Objective |
Please count the lines below that contain the word "width", and reply with that number only.

Provided entries |
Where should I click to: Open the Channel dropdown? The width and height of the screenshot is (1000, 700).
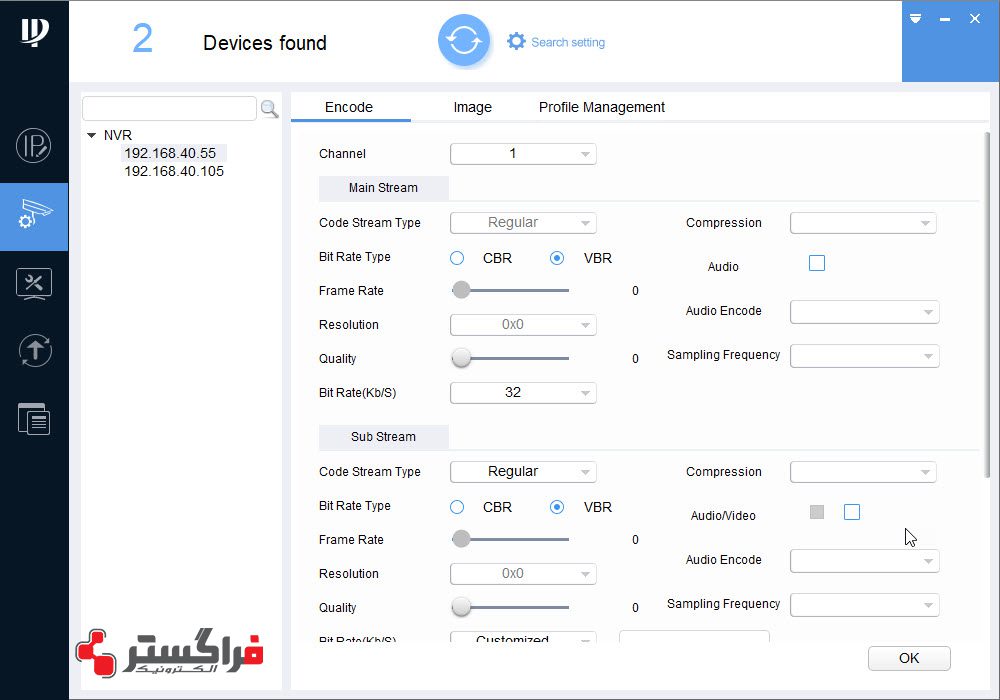[x=522, y=153]
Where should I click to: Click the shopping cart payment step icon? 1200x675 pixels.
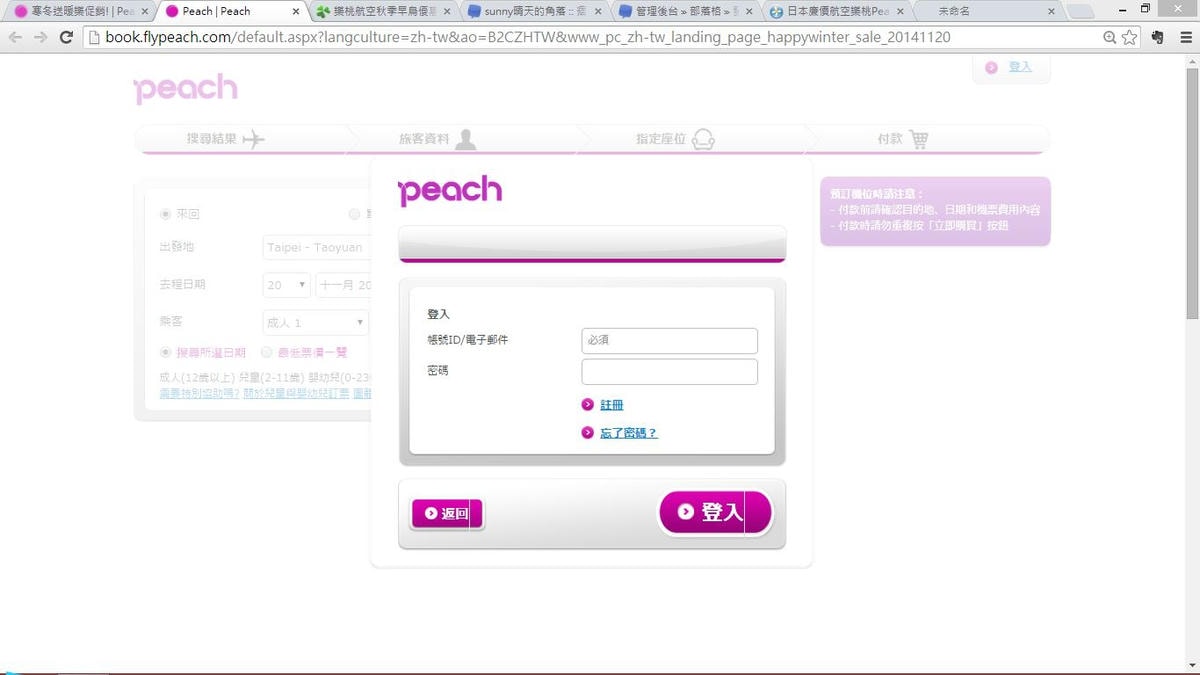pos(918,139)
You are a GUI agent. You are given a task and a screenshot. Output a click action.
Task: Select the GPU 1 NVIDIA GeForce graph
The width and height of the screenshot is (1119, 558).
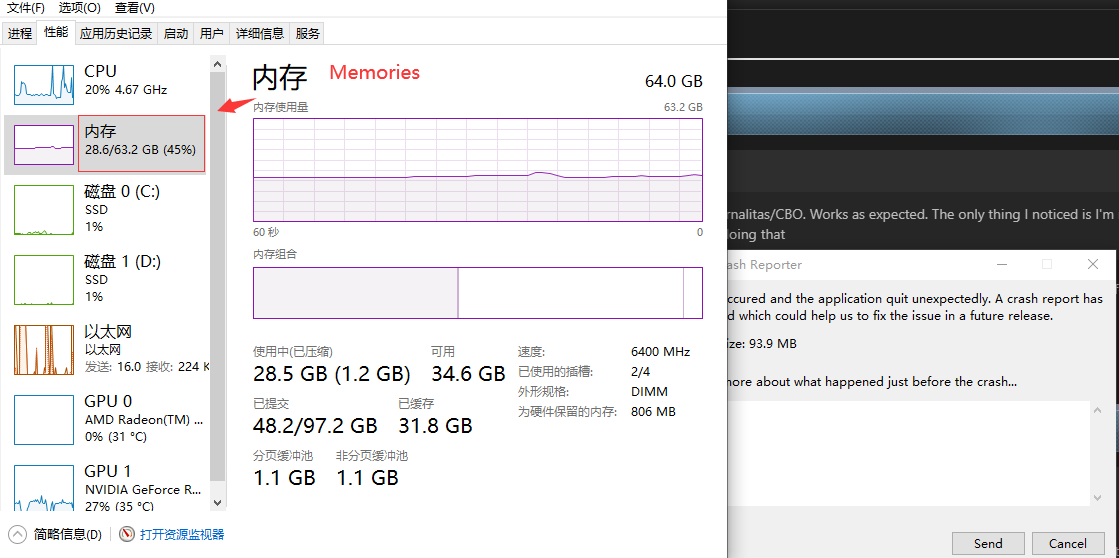[x=44, y=489]
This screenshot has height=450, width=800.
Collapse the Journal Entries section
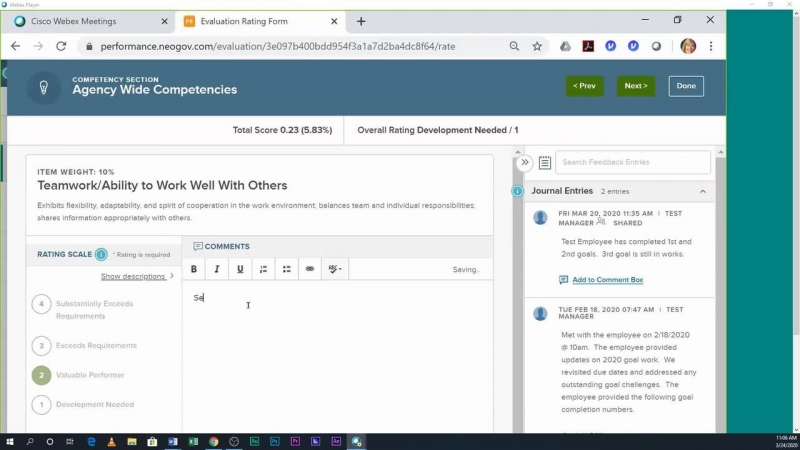pos(702,191)
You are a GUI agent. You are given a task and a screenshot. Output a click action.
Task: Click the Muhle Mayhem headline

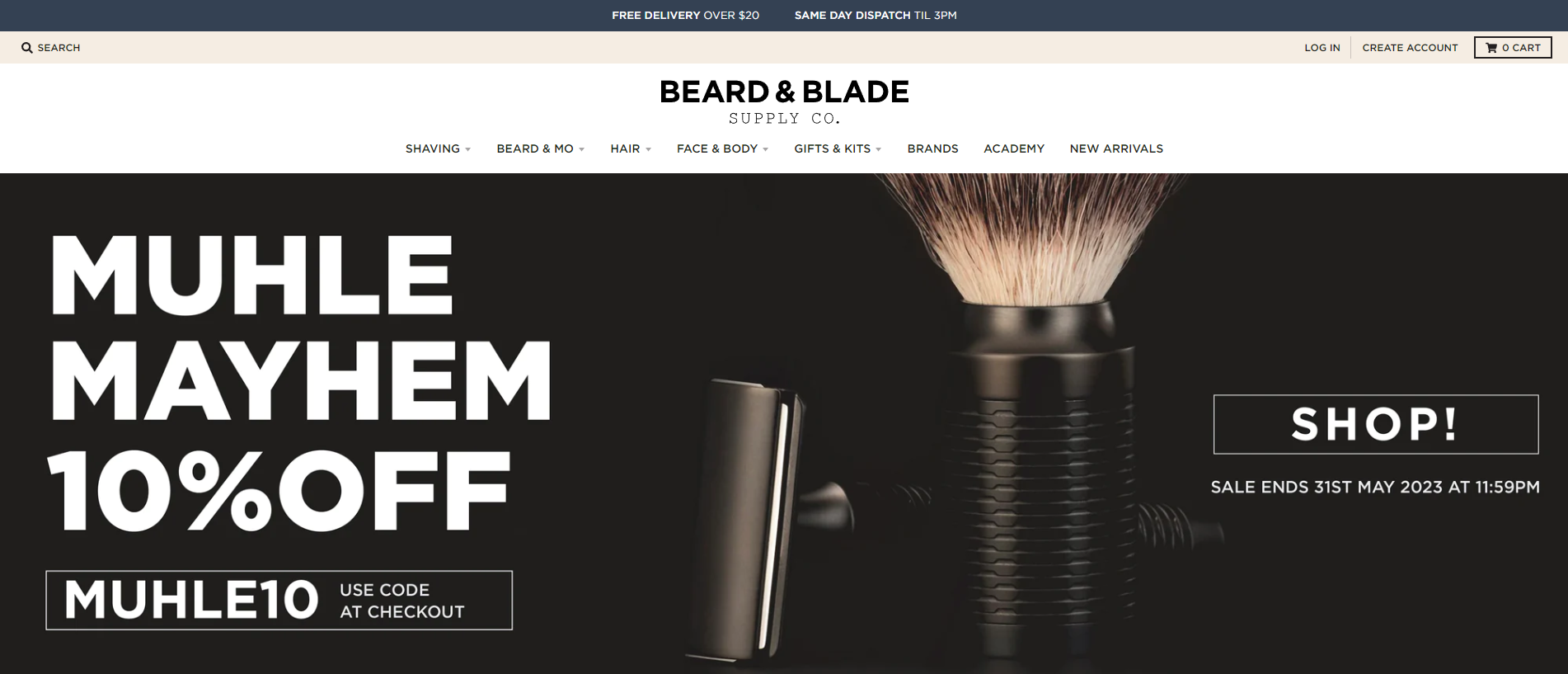(300, 328)
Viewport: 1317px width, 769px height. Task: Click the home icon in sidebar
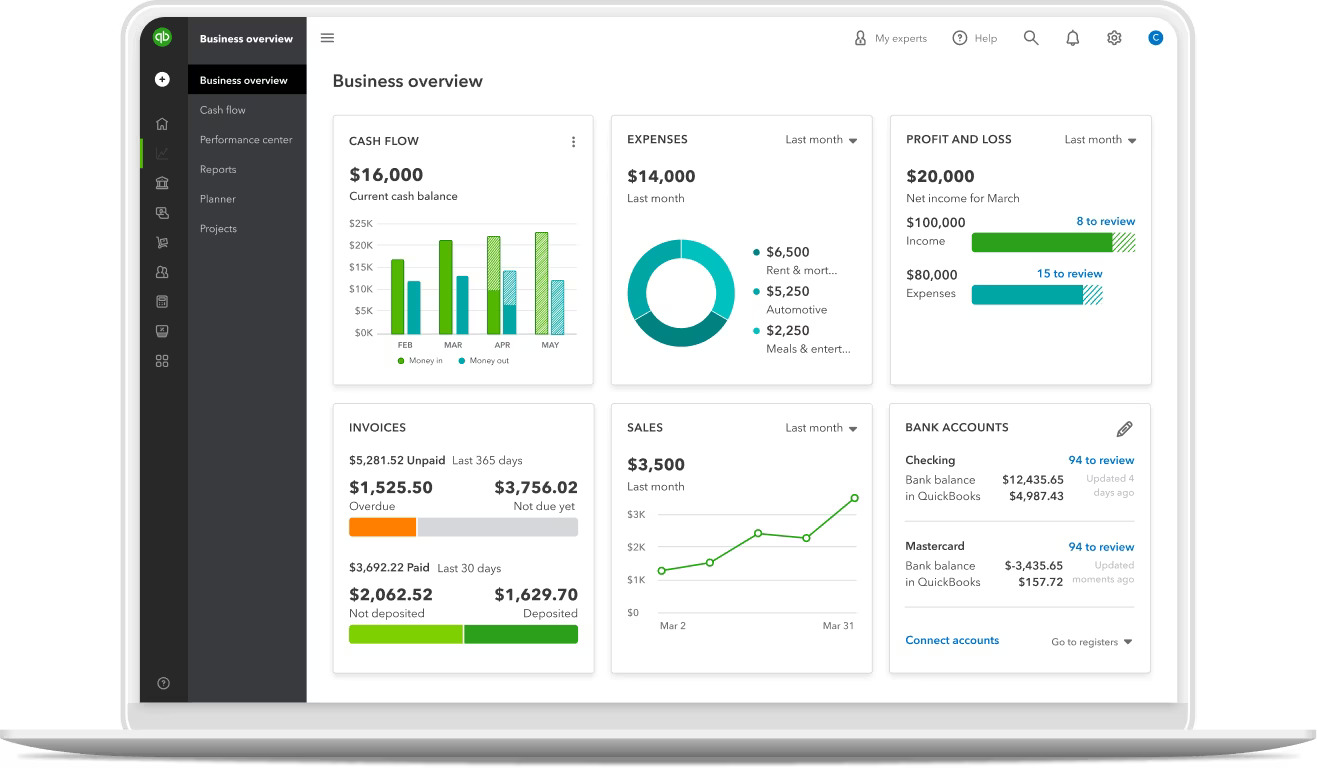coord(162,124)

Expected answer |
4